La humanidad enfrenta desafíos sin precedentes que amenazan su sostenibilidad y bienestar. Cuestiones como la crisis climática y la pérdida acelerada de biodiversidad se nos han advertido desde hace décadas y se siguen discutiendo en foros globales, como la Conferencia ...

La humanidad enfrenta desafíos sin precedentes que amenazan su sostenibilidad y bienestar. Cuestiones como la crisis climática y la pérdida acelerada de biodiversidad se nos han advertido desde hace décadas y se siguen discutiendo en foros globales, como la Conferencia de las Naciones Unidas sobre el Cambio Climático, que mañana cierra una edición más, pero sin lograr cambios profundos ni resultados fehacientes. Pero los bajos resultados no radican en la falta de buenas intenciones, sino en la ausencia de compromiso y de acción responsable.

Existe una desconexión evidente entre las intenciones y los resultados, misma que perpetúa el círculo de inacción y hace que las políticas y los acuerdos globales, como reflejo de esta dinámica, se encuentren estancados en el círculo de las buenas intenciones sin acciones concretas.

De acuerdo con investigadores del Servicio de Cambio Climático de la Unión Europea, las temperaturas alcanzadas a lo largo de este año superan los 1.5 grados que todos los países adheridos al Acuerdo de París se comprometieron a mantener. La propia Organización Meteorológica Mundial señaló, a inicios de este mes, que 2024 pinta para ser el año más caluroso nunca antes registrado.
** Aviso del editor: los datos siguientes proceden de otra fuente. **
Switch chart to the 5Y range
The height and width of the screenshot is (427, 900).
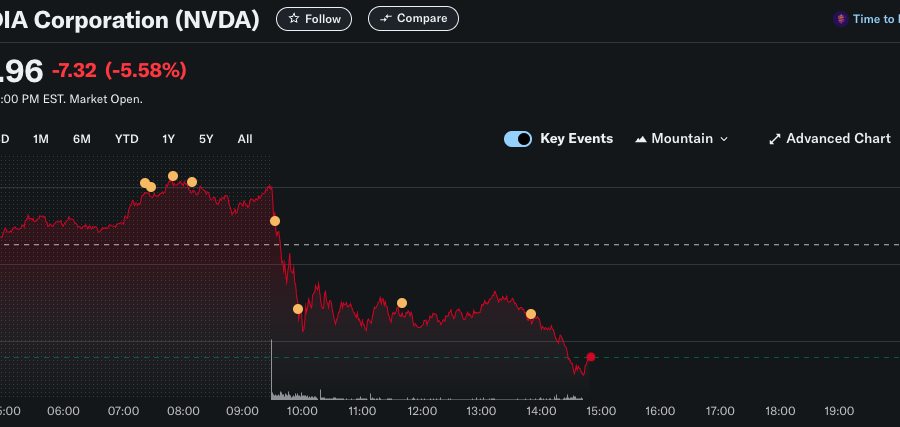206,139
Los efectos del calentamiento global nos están haciendo pasar por uno de los otoños más calurosos y también por estragos sin precedentes, donde las sequías amenazan la supervivencia de muchas especies y de un gran número de verduras y alimentos como el amaranto, el café y el aceite de oliva, por mencionar algunos, cuya permanencia está en riesgo debido a la falta de humedad en la tierra.

Pero la Conferencia de las Naciones Unidas sobre el Cambio Climático de 2024 (COP29), celebrada en Bakú, Azerbaiyán, ha estancado su mérito en reunir a los líderes de todo el mundo para discutir la urgencia de tomar medidas, sin ir más allá de la concentración de buenas voluntades.
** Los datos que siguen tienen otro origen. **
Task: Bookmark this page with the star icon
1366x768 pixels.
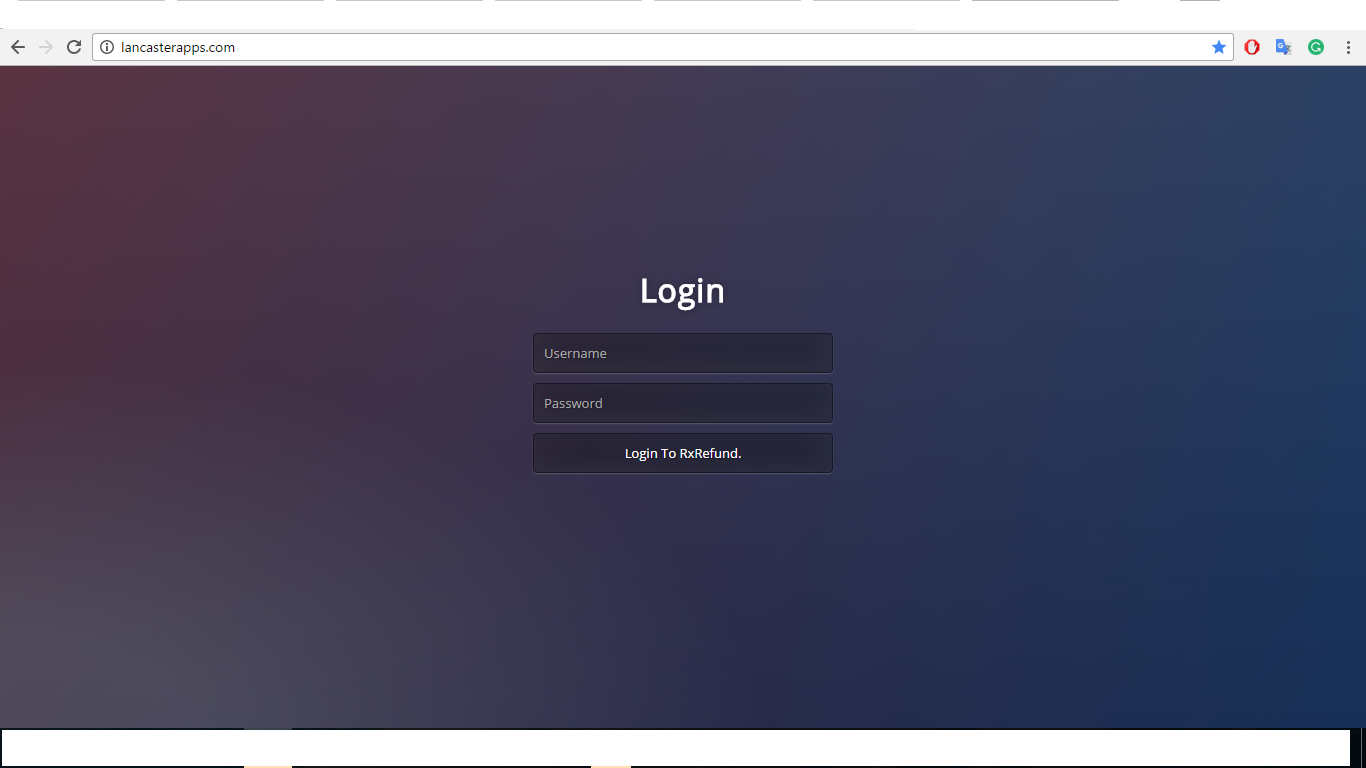Action: 1219,47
Y, de acuerdo con el Programa de las Naciones Unidas para el Medio Ambiente (PNUMA), incluso con los compromisos actuales adoptados en el marco de la cumbre, el mundo se encamina hacia un aumento de temperatura de, al menos, 2.7 grados para finales de este siglo, superando por mucho el límite acordado. La COP29, como tantas otras ediciones anteriores, se centró en debates sobre la urgencia del problema y en promesas de acción futura, pero, una vez más, dejó de lado lo más importante: la implementación. La ausencia de acuerdos vinculantes, hojas de ruta específicas y financiamiento adecuado para la transición energética en la que los países en desarrollo siguen quedando en la lista de pendientes.

Es de vital importancia cerrar la brecha y pasar de las buenas intenciones a los resultados efectivos, y es momento de exigir cambios estructurales que prioricen la resolución de los problemas del clima mediante la acción práctica. Es decir, se debe llegar al cumplimiento efectivo de los acuerdos, garantizando que éstos no sólo existan, sino que se cumplan.
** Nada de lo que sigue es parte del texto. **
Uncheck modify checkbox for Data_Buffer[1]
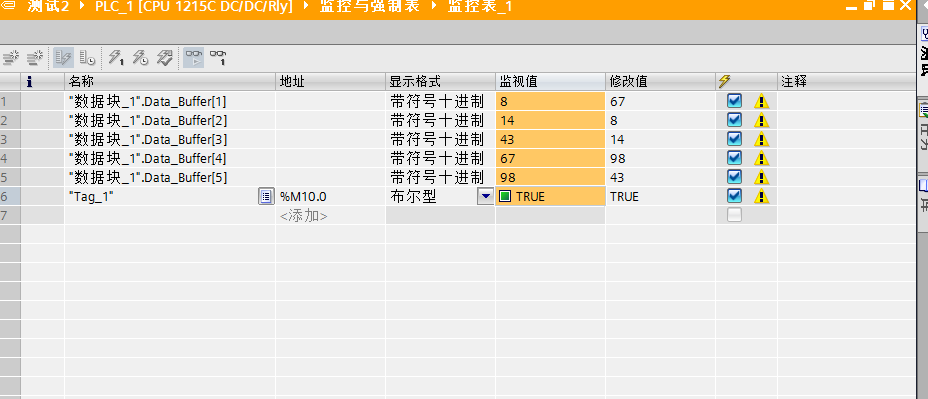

Las buenas intenciones abundan en todos los niveles de la sociedad y los gobiernos, de modo que no son el problema; el verdadero desafío es la incapacidad para convertir esas intenciones en acciones efectivas.

Y es preciso no perder de vista que, si bien el enfoque está en los compromisos internacionales, el combate al cambio climático no es un asunto exclusivo de líderes mundiales; el llamado urgente es a la transformación estructural en la forma en que nos educamos, vivimos, legislamos, gestionamos políticas públicas y asumimos nuestra responsabilidad como parte del problema.

La existencia de normas sin mecanismos efectivos de cumplimiento es tan inútil como la ausencia de éstas, igual que la presencia de ideas y buenas voluntades es tan estéril como su carencia cuando no hay una implementación efectiva.